▸ **Yazılı görev 1**
Aşağıdaki Genel Kurul konuşmasına göre şu soruları yanıtlayınız:
(a) Konuşma hangi tarihte yapılmıştır?
(b) Konuşmacıya göre ara verilmesi İç Tüzük'ün hangi maddesine aykırıdır?
(c) Konuşmada adı anılan eş genel başkan kimdir?
▸ **Yazılı görev 2**
Genel Kurul konuşmasını kaldığı yerden sürdürünüz.

▸ **Alıntılanan metin**
--- --- ---

GENEL KURUL KONUŞMASI
Konu: 2017 Yılı Merkezi Yönetim Bütçe Kanunu Tasarısı ile 2015 Yılı Merkezi Yönetim Kesin Hesabı 3'üncü Tur görüşmeleri münasebetiyle
Yasama Yılı:2
Birleşim:34
Tarih:08.12.2016

HDP GRUBU ADINA BESİME KONCA (Siirt) - Sayın Başkan, kürsüde söz hakkımı keserek ara vermenizin İç Tüzük'ün 66'ncı maddesine göre doğru olmadığını düşünüyorum.

Ben konuşmama başlarken, "Eş Genel Başkanımız burada olsaydı söz hakkını kullanacaktı ve konuşacaktı." diye açıklama da yaptım. Eş Genel Başkanımız Sayın Selahattin Demirtaş'a dair de bu değerlendirmeyi yaparak konuşmasını yayınladık.

Şimdi, mevcut yasamada dokunulmazlığı hâlen süren arkadaşlarımızdır, eş genel başkanlarımızdır ve milletvekili arkadaşlarımızdır. Buna rağmen, konuşmalarda da şunu dile getiren, "Aslında onların içerde olmaması gerekiyor." diyen, ama aynı zamanda bir dakikalık bütçeye dair konuşmasını, grup toplantımızda yaptığı konuşmayı dinlemeye tahammül etmeyen bir zihniyet kabul edilebilir bir zihniyet değil.

--- --- ---

▸ **Sağlanan malzeme**
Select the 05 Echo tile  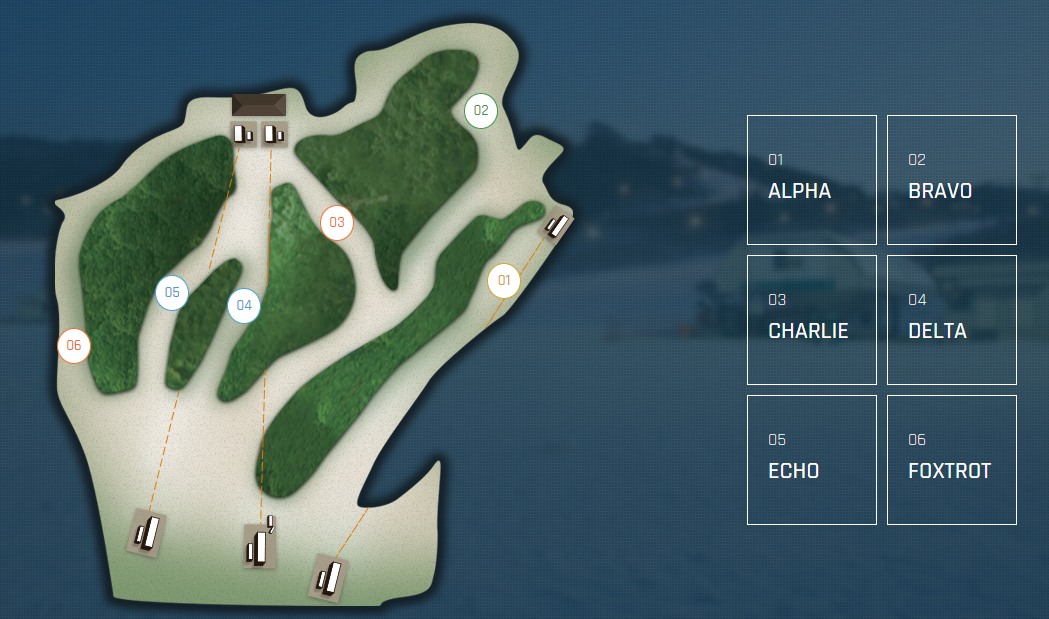pyautogui.click(x=811, y=460)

--- --- ---

▸ **Görev sonucu 1**
(a) 08.12.2016
(b) 66'ncı madde
(c) Selahattin Demirtaş

▸ **Görev sonucu 2**
Biz, arkadaşlarımız burada bulunana kadar, burada yasama faaliyetlerini yürütene kadar arkadaşlarımızı gündemde tutacağız, sesiyle de olsa, fotoğraflarıyla da olsa arkadaşlarımız aramızda olacak, bu kürsülerde olacaklar. Bunu kabul etmek zorundasınız.

(Hatibin tablet bilgisayardan bir ses kaydı dinletmesi)

AHMET UZER (Gaziantep) - Var mı böyle bir şey ya!

SEBAHATTİN KARAKELLE (Erzincan) - Böyle bir usul yok Sayın Başkan.

BAKİ ŞİMŞEK (Mersin) - Sayın Başkan, yarın ben de bir film getireceğim, burada film izlettireceğim.

BAŞKAN - Sayın Konca, lütfen konuşmanıza devam ediniz efendim.

BESİME KONCA (Devamla) - Zaten bitiyor.

SALİH CORA (Trabzon) - Konudan uzaklaşmıştır Sayın Başkan, İç Tüzük'e göre hareket etmesi lazım, bütçe hakkında konuşması gerekiyor.

MAHMUT TOĞRUL (Gaziantep) - Oturun yerinize ya!

BAŞKAN - Sayın Konca, lütfen konuşmanıza devam ediniz.

BESİME KONCA (Devamla) - Evet, Eş Başkanımızın konuşması bitti ve bu Parlamento demokratik olacaksa bunları dinlemek zorundadır.

Şimdi, ben Maden ve Tetkik Arama Genel Müdürlüğünün bütçesi hakkında söz hakkı aldım. 4 Aralık, Dünya Madenciler Günü'ydü ve 4 Aralıkta Siirt Şirvan'da gerçekleşen maden cinayetinde 16 kişi yaşamını yitirdi, 2 kişi hâlâ göçük altında, çıkarılmamış ve üstünden yirmi üç gün geçti.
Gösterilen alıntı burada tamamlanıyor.